Le di un dólar a Elton y cogí el periódico.

– Volveré dentro de diez minutos con un emparedado para usted -le dije.

– Que sea de jamón con pan de centeno, mayonesa, mostaza y sin tomate y le estaré eternamente agradecido, Vic.

El hombre cruzó la calle con pies ligeros en dirección a un café donde había gente sentada en las mesas de fuera.

– ¿Qué estás haciendo aquí? -le pregunté a Petra-. ¿Has vuelto a dejarte las llaves dentro de casa?

– Iba para casa, he visto que tu coche aún estaba en el aparcamiento y he pensado que podrías dejarme tu ordenador un rato. Una media hora, tal vez. Mientras vas a comprarle el emparedado.

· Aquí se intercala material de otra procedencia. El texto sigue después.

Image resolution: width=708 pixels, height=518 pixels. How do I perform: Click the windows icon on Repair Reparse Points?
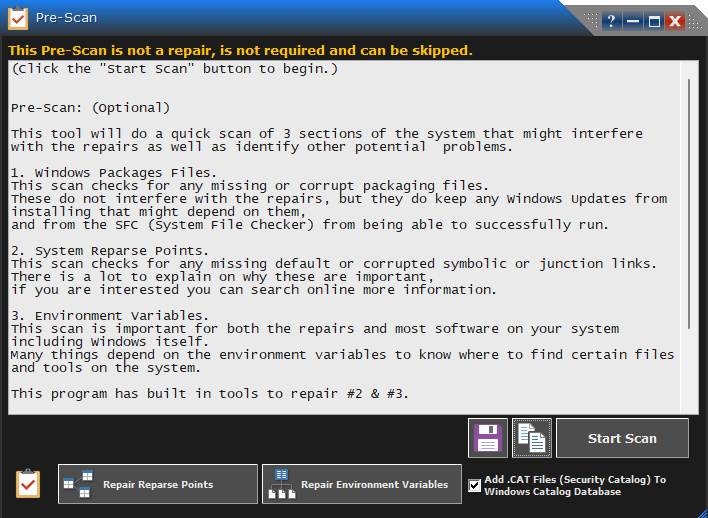pos(77,484)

– ¿En la campaña de Krumas os han dejado sin conexión a internet?

– No, pero quiero poner al día mis asuntos particulares y la red inalámbrica que utilizaba en mi casa ha desaparecido.

– ¿Has estado robando la señal de un vecino?

– La señal está ahí, eso no es robar -dijo con vehemencia.

Estaba demasiado cansada para discutir y, en realidad, no me importaba. Le di el código que tenía que teclear para abrir la puerta y me aseguré de no haber dejado ningún documento confidencial en el escritorio.

– Acuérdate de apagar las luces cuando salgas, ¿vale? La puerta exterior se cerrará automáticamente, no debes preocuparte de eso.